Your Opinion: Patience and perspective

Mel Kallal

Jefferson City

Dear Editor:

The Opinion Page (Thursday, April 2) was a refreshing read! The NT Opinion, thoughtful letters from Dan Schnieders, Tom Ault and Harry Trickey plus George Will at his best. Jim Dyke with one of his best cartoons!

Some say that God is with us and wonder why we are tested. I have no answer but some of us were shorted on patience. Sometimes, even me. Patience. Water, electricity and telephones function. Gas prices are down. Bread, milk and dairy products, veggies, toilet paper and even meat, are in better, but not unlimited, supply. Organic or not, CAFOs and family farms are providing meat, eggs, and poultry in similar quantities as last week, month and year. Your food store is at the mercy of the food industry which is now re-balancing institutional markets (education, medical, employer cafeterias and restaurants) with traditional groceries. I believe the food industry is producing with all burners on high. (OK, frozen pizza production has not caught up but pizza factories are working on it!) The nations' families are learning to dine at home, not schools, work, or restaurants. Scanning our favorite cookbook changes our shopping lists. We want it today (preferably sooner) but the nation's food industry needs days, weeks and for some foods, months to adjust. Patience.

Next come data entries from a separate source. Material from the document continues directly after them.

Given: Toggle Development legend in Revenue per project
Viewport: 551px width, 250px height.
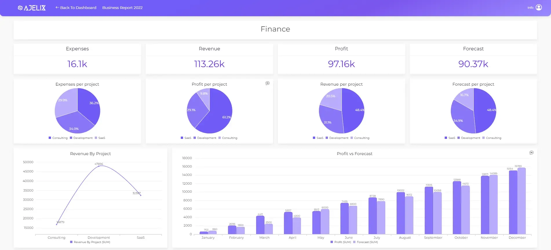Looking at the screenshot, I should 337,138.
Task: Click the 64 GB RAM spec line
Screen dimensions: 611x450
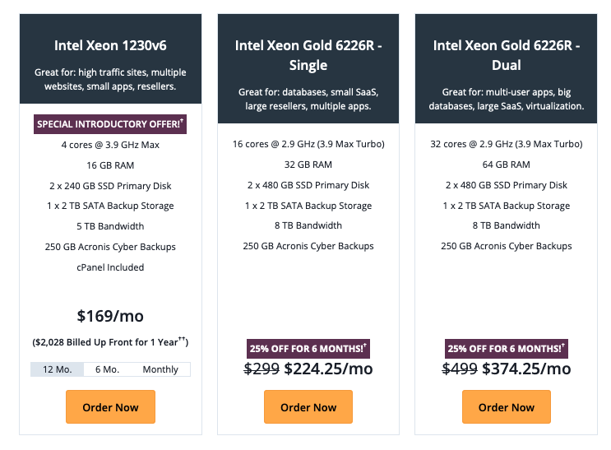Action: pos(507,165)
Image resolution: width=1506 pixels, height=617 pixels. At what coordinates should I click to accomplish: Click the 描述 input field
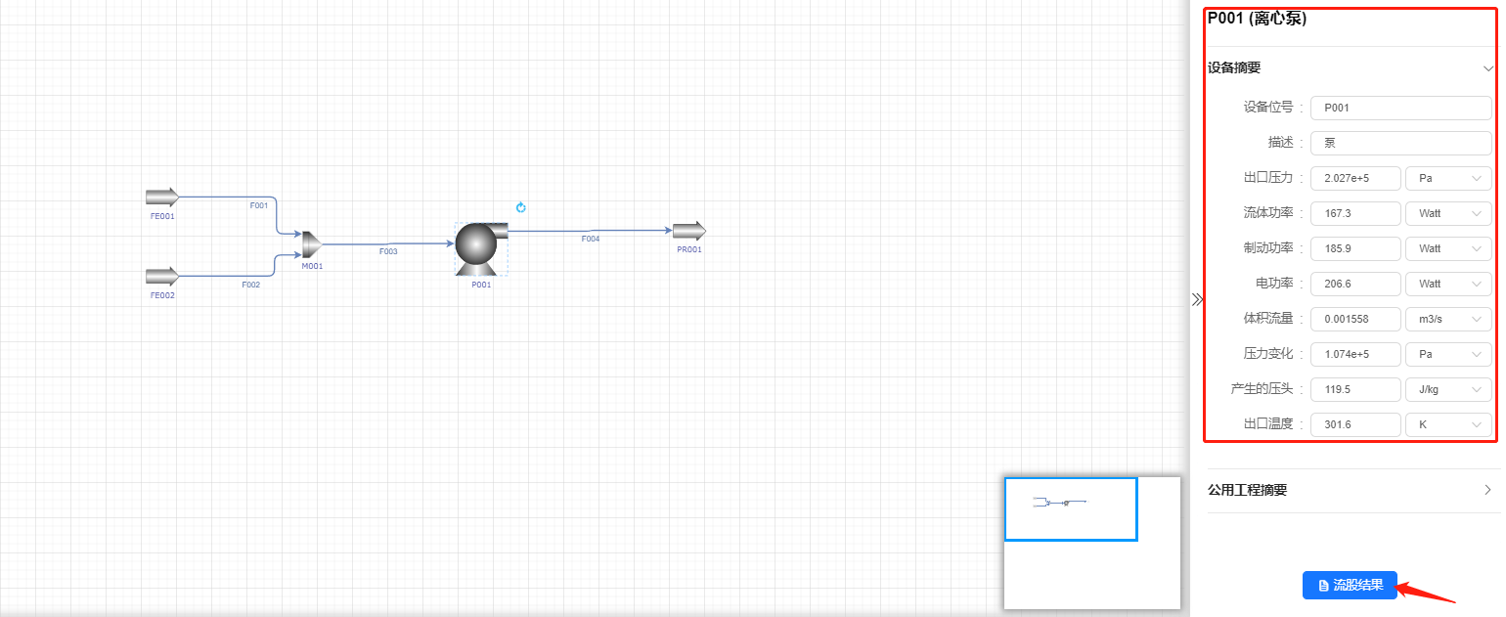coord(1401,143)
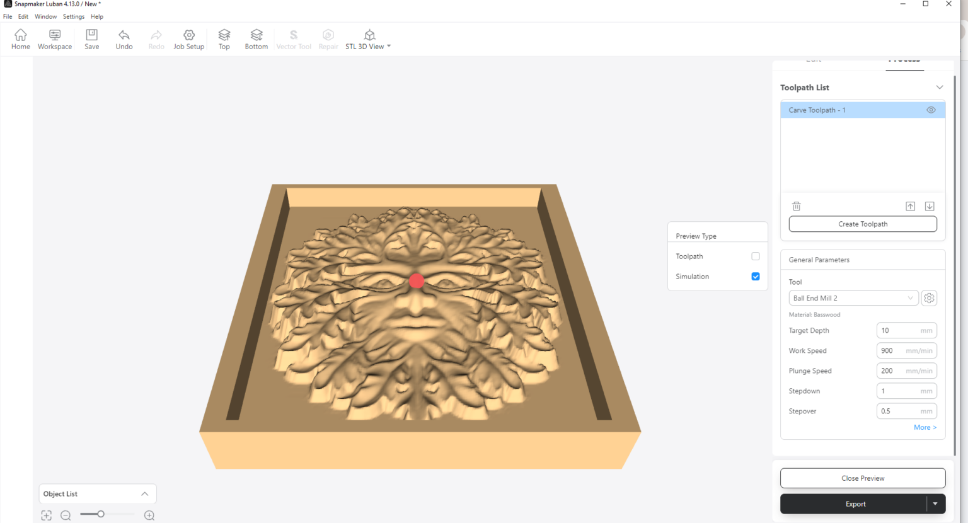The width and height of the screenshot is (968, 523).
Task: Open tool settings gear beside Ball End Mill
Action: click(x=929, y=297)
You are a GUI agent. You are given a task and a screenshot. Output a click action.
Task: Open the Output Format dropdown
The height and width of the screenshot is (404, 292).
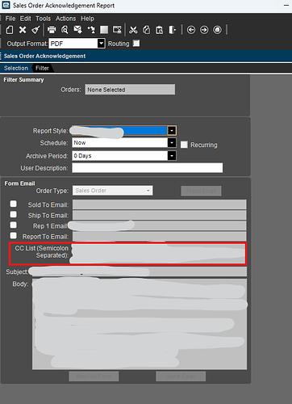[101, 44]
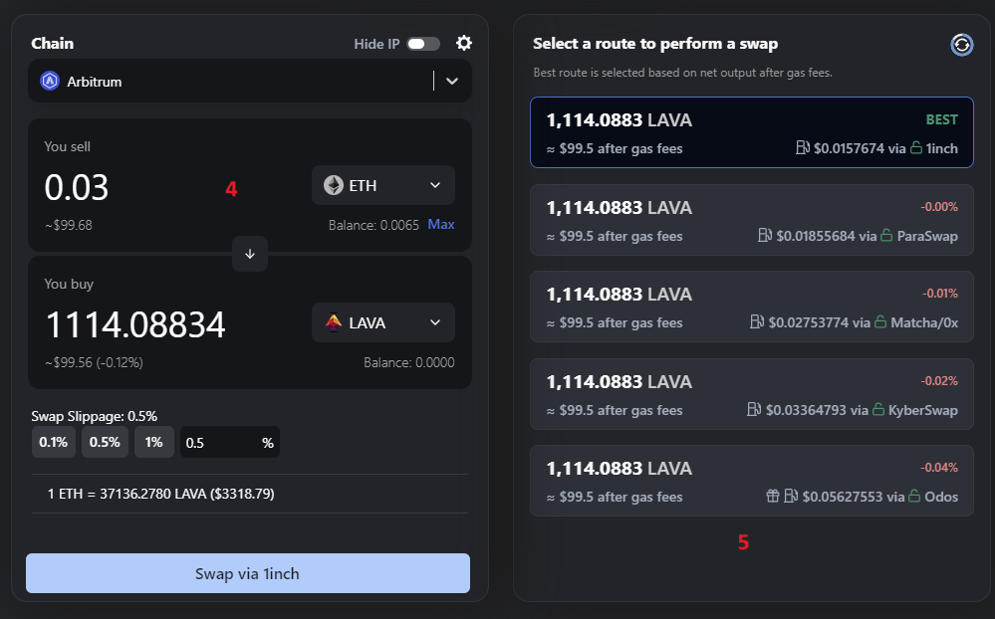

Some pundits imply that the nation fought and won wars easier than COVID-19. Our wars since the Civil War were "over there," not in our country, businesses and homes. We won those conflicts by spending money and losing lives over several years. Politics and business rarely create foresight. We have given the health care industry more than 17 percent of our GDP and we expect quick solutions for a problem we can't see. The nation did not see this problem coming or we might have taken 10 or 20 percent of our defense budget, built warehouses and financed protective gear we might never need. I believe our industry and scientists will find the answer to COVID-19, not this month, maybe this year.

The hard part is prevention and patience! Stay home, avoid unnecessary contact, mask up. Read Bloomberg Businessweek, March 30, 2020. Peter Coy, an economist who writes in many newspapers is worth a Google search. Our governor has handled the problem well. Patience.